Surface State Induced Filterless SWIR Narrow-Band Si Photodetector

In this letter, planar type self-powered short wavelength infrared narrowband Si photodetector was realized based on a simple Schottky structure by increasing surface states and enlarging the distance between Schottky electrode and light irradiation region. With the assistance of pyramid microstructure, the distance needed for sub 100 nm narrowband detection effectively decreased from 1000 mu m to 200 mu m, which is vital to improving device sensitivity and reducing device size. The obtained photodetector exhibited a response peak at 1119 nm with full-width at half-maximum of 97 nm. At zero bias, a peak detectivity up to 2.25 x 10(11) Jones, linear dynamic range of 91 dB and fast response speed (Rise time of 88 mu s and fall time of 118 mu s) were achieved. The higher wavelength selectivity and sensitivity than its counterpart with flat surface should be ascribed to the large number of surface state and pronounced light confinement effect of pyramid microstructure.
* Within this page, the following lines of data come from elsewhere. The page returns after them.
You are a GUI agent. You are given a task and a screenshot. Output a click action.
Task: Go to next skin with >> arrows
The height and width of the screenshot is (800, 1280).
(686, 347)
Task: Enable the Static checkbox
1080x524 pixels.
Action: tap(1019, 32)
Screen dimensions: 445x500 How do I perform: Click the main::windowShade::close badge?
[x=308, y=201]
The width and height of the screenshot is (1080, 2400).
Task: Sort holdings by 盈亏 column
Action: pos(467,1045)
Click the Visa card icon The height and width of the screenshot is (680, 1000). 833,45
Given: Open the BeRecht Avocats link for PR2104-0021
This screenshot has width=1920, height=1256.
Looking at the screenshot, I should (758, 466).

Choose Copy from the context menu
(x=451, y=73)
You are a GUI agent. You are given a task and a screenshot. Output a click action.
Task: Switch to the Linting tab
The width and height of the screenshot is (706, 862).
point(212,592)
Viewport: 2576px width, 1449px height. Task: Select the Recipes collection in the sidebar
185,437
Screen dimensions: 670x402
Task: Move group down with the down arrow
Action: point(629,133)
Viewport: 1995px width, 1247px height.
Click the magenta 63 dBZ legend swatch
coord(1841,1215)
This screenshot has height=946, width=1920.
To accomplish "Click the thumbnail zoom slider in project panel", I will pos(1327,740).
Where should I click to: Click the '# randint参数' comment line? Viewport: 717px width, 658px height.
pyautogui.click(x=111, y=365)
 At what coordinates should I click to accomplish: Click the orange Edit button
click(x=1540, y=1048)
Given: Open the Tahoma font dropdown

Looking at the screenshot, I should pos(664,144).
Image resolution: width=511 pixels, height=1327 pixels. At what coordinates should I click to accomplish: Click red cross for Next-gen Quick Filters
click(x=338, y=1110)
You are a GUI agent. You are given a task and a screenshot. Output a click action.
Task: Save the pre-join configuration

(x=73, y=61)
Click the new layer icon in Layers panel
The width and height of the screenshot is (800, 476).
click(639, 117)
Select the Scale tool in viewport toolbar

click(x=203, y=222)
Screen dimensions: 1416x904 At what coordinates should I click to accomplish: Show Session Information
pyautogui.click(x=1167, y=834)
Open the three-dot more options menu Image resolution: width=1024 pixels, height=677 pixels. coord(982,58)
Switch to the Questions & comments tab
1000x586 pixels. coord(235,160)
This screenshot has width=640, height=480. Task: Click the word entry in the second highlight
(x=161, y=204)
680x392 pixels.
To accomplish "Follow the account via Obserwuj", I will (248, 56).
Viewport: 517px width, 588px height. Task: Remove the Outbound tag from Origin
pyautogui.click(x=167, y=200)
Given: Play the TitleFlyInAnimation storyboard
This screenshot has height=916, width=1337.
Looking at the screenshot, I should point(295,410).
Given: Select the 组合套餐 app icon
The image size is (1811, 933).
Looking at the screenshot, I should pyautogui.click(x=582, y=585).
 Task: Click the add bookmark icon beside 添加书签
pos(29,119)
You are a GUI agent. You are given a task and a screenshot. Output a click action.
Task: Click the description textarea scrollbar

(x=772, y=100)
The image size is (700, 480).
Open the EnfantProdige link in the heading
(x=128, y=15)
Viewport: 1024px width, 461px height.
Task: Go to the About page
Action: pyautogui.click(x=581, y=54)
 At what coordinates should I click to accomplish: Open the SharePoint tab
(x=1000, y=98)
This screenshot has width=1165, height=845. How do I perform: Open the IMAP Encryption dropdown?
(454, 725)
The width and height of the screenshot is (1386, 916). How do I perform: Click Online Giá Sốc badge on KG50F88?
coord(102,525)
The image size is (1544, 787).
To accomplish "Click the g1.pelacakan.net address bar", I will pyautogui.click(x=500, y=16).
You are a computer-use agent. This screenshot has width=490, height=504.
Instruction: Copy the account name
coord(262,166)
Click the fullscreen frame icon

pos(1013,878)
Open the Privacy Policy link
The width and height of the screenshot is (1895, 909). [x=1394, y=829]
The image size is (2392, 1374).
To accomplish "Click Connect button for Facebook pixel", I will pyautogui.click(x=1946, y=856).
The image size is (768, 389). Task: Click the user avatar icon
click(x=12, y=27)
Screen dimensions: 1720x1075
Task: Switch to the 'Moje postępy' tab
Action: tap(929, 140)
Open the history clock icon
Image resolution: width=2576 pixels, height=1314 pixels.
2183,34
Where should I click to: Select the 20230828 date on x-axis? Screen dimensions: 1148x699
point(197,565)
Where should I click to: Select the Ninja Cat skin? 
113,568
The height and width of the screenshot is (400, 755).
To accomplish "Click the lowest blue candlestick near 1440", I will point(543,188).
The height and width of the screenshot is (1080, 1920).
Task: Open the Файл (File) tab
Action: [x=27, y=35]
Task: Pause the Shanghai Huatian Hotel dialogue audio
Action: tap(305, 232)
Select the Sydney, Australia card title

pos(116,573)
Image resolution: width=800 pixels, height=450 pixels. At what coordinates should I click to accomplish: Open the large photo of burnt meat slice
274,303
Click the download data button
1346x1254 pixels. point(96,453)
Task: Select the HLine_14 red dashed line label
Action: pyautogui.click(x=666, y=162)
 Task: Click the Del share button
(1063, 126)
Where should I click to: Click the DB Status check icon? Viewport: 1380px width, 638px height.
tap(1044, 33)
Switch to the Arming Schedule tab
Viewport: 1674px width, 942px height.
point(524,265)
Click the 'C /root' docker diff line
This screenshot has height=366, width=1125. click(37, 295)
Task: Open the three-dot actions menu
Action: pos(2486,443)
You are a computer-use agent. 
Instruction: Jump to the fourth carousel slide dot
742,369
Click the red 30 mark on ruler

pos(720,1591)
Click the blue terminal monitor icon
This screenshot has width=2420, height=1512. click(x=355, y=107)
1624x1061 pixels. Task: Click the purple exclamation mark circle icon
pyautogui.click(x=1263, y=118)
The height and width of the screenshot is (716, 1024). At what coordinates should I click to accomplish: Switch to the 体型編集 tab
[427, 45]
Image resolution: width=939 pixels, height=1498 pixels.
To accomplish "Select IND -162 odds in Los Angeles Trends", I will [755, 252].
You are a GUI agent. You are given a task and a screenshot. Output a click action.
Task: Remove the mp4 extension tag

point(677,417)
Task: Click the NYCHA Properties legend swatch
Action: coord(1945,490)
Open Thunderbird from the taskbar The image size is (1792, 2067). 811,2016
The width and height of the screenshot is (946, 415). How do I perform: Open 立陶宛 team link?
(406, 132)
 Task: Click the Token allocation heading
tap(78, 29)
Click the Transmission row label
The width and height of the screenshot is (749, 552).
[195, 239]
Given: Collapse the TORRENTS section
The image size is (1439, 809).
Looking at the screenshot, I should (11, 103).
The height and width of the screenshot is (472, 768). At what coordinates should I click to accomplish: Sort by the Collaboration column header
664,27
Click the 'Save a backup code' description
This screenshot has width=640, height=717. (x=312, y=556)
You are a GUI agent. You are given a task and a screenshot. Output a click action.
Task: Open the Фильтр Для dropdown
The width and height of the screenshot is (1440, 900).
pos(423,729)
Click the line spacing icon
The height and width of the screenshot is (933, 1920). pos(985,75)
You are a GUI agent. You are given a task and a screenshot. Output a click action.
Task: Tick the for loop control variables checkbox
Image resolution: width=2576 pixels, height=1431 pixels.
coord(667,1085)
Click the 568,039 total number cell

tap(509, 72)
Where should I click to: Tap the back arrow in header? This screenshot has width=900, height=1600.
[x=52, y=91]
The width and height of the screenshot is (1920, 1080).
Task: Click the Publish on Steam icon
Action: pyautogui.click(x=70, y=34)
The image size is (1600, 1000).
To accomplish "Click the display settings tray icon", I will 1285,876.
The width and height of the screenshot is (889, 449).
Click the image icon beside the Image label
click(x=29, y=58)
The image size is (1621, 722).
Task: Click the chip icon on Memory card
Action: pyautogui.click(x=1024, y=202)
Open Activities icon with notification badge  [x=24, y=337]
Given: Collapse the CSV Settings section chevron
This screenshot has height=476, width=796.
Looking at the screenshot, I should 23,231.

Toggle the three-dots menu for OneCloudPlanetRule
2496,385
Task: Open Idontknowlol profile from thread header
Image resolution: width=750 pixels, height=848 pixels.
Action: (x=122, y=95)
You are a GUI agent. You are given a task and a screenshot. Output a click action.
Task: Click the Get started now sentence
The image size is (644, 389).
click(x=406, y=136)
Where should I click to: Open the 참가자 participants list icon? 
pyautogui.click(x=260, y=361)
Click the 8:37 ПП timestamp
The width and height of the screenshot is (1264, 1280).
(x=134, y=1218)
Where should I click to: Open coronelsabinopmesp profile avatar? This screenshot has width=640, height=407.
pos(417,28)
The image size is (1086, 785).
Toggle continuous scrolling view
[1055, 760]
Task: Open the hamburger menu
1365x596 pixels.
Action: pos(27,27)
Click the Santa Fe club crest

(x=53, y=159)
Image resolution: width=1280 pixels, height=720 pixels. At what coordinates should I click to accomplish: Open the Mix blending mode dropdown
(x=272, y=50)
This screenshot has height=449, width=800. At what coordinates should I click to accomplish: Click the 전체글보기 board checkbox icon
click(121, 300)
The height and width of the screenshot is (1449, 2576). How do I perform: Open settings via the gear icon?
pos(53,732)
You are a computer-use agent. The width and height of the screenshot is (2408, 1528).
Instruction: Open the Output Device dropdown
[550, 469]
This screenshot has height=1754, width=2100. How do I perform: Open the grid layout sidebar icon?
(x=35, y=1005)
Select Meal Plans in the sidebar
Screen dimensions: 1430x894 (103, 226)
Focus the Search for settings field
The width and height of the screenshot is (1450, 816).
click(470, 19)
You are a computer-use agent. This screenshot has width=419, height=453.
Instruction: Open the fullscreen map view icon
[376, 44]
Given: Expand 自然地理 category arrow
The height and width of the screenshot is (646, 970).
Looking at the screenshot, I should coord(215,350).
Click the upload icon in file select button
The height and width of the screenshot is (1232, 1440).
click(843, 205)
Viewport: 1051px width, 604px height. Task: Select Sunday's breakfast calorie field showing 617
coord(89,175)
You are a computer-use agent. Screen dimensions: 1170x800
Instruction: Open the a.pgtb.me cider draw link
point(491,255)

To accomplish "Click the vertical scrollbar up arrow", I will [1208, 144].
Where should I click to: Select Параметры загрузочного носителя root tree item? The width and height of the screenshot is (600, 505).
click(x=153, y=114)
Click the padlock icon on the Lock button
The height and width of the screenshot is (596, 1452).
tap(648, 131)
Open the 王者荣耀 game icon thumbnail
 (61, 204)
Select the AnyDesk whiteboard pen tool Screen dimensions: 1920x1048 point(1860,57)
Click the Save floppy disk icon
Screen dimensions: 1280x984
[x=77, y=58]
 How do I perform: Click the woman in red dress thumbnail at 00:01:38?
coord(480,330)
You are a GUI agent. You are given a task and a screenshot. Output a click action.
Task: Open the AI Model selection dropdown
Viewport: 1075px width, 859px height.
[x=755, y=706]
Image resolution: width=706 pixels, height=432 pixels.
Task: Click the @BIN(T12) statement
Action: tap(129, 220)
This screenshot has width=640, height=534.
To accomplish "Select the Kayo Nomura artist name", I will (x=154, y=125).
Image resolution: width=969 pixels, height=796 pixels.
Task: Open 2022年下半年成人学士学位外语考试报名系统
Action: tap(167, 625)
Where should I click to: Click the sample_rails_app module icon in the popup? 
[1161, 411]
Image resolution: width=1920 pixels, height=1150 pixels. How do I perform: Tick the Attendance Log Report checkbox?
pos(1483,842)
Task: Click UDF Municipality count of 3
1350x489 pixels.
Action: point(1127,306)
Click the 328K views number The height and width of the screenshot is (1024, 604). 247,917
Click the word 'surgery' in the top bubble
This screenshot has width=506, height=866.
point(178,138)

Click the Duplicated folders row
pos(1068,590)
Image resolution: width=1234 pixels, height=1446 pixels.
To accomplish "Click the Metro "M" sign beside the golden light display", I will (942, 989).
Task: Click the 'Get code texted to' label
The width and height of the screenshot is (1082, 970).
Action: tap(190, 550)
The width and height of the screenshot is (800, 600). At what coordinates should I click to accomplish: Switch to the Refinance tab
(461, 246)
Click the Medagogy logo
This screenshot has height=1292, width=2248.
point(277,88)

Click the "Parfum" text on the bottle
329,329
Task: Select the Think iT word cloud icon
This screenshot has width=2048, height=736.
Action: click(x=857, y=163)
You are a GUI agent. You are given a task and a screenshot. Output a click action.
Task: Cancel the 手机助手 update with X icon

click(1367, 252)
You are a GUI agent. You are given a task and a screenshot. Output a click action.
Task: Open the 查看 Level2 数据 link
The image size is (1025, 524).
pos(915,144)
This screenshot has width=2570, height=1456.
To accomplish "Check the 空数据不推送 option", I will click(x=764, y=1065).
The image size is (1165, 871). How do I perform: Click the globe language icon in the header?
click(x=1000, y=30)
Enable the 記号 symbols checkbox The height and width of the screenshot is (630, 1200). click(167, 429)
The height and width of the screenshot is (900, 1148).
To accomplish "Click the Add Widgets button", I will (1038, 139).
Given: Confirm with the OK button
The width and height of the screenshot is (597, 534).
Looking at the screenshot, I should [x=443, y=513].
This work opens up a new avenue for achieving planar-type narrowband photodetector that can provide better integration capabilities for on-chip applications than vertical devices.

Automated summary

In this study, a planar type self-powered short wavelength infrared narrowband Si photodetector was developed using a simple Schottky structure. The distance between the Schottky electrode and the light irradiation region was increased to enhance the device sensitivity and reduce the size. With the assistance of a pyramid microstructure, the required distance for sub 100 nm narrowband detection was effectively decreased. The obtained photodetector exhibited high wavelength selectivity and sensitivity due to the large number of surface states and pronounced light confinement effect of the pyramid microstructure. This work opens up a new avenue for achieving planar-type narrowband photodetectors with better integration capabilities for on-chip applications than vertical devices.